§ **The exercise**: Put the entries starting at the line that contains "Where should I" and ending at the line that contains "click(332, 80)" into a numbered list, with no blank lines. Leave the pictures out.
--- Start Extracted data ---
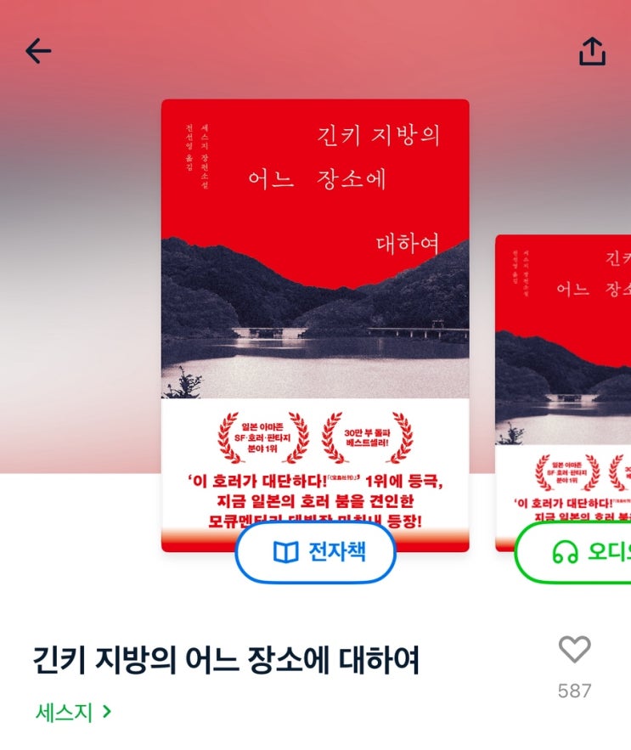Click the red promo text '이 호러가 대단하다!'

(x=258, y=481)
--- End Extracted data ---
--- Start Extracted data ---
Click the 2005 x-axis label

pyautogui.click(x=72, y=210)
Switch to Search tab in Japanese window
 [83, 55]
--- End Extracted data ---
--- Start Extracted data ---
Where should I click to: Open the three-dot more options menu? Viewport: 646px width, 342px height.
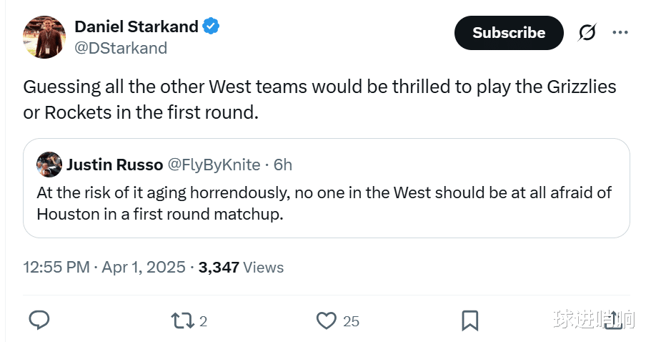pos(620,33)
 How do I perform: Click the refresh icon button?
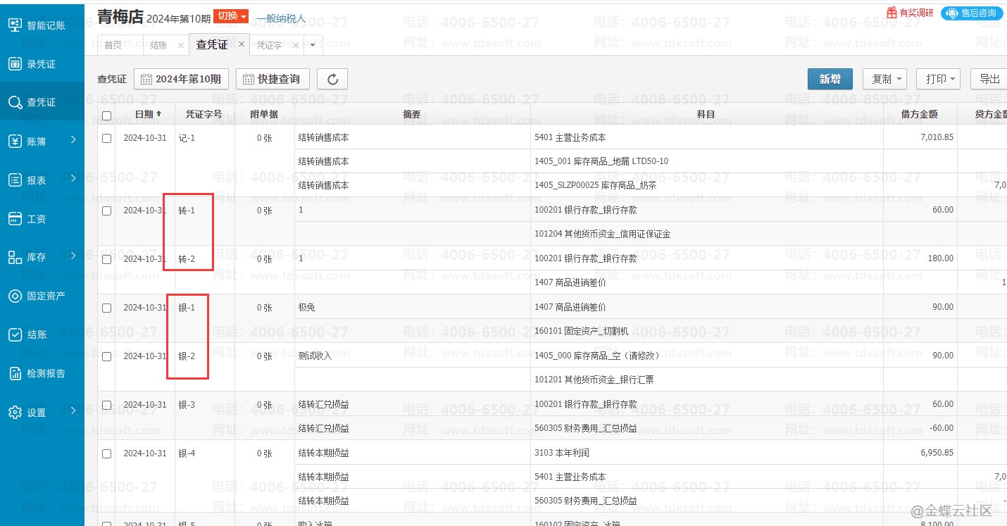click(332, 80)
--- End Extracted data ---
§ **Response**:
1. Where should I click to: Open the three-dot more options menu? Viewport: 646px width, 342px height.
2. pos(620,33)
3.  How do I perform: Click the refresh icon button?
4. click(332, 80)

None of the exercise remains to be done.